## Brano da leggere
+++++
Il filo rosso passa per un'altra Casa, costruita in un bosco di betulle da Cini Boeri, madre del nostro, dato che il frutto non casca mai lontano dall'albero, per stare in tema.

Dove porta il filo? A un padre e una madre che hanno pensato bene di vivere anch'essi in un bosco e, non avendo i milioni per un appartamento al Bosco Verticale, hanno optato per il bosco vero. Ora, tantissimi scelgono di vivere ai margini delle metropoli, per godere di un ambiente più salubre dove crescere i figli. Hanno tutti i confort e sì, si sobbarcano un bel po' di traffico per andare al lavoro e portare i figli a scuola, ma poi vivono a contatto con la natura. È lì il punto: a contatto, non immersi dentro senza acqua e luce. E i figli a scuola e al nuoto ce li porti, mica li cresci come dei piccoli Tarzan. Tribunale o non tribunale, questi due hanno un filo ecceduto e lo capiamo tutti. Però al mondo quello che parte per la tangente lo trovi sempre, basta cercare.

La questione non è l'interpretazione estrema di una filosofia. Per metterla in chiaro, non possiamo liquidarli come i soliti «genitori che sbagliano» e lavarcene le mani. Il tema vero è la narrazione che propone una negativizzazione della vita urbana e che forse è eccessiva e anche sbagliata. Intendiamoci, a tutti piace fare una passeggiata col cane in villa fuori dallo smog del traffico e tutti amiamo quando possibile una giornata al mare o in campagna. Ma basta lì. Vivere insieme, inurbati, ha tanti lati positivi, a cominciare dalle relazioni umane. Ci scambiamo gesti e valori anche con quegli sconosciuti che incrociamo un attimo per strada. Riceviamo e mandiamo stimoli umani in continuazione, che ci arricchiscono e tengono aggiornati su quel sentire diffuso e comune che fa cultura. Scriveva il sommo poeta: «fatti non foste a viver come bruti, ma per seguir virtute e canoscenza». Quale conoscenza vuoi seguire se resti sugli alberi? Sono state le città e i porti, non le campagne, a generare la nostra civiltà.

Non è mica che sotto sotto, dietro dietro, a negare la città ci sia proprio l'idea di negare la nostra stessa civiltà? No perché questo è uno sport piuttosto diffuso in Occidente. Cosa avrà poi di tanto brutto la nostra civiltà, specie se la confrontiamo con le altre?
+++++
## Quesito A
Riproduca fedelmente la parte del brano sulla vita in città che si apre con le parole contenenti "Il filo rosso" e si chiude con "stare in tema.".
## Quesito B
Secondo il brano sulla vita in città, che cosa ha generato la nostra civiltà?
Le righe successive non hanno alcun ruolo in questo.

## Estratto del dataset
+++++
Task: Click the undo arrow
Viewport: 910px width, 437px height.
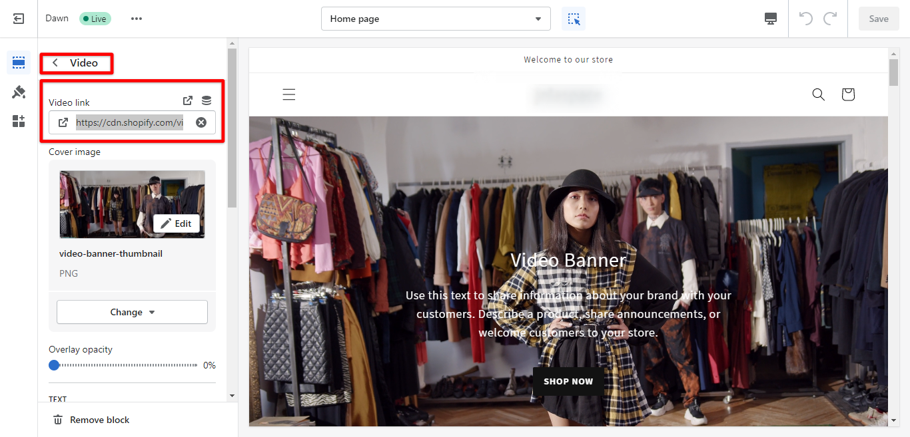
+++++
## Risposta finale A
Il filo rosso passa per un'altra Casa, costruita in un bosco di betulle da Cini Boeri, madre del nostro, dato che il frutto non casca mai lontano dall'albero, per stare in tema.

## Risposta finale B
Le città e i porti, non le campagne.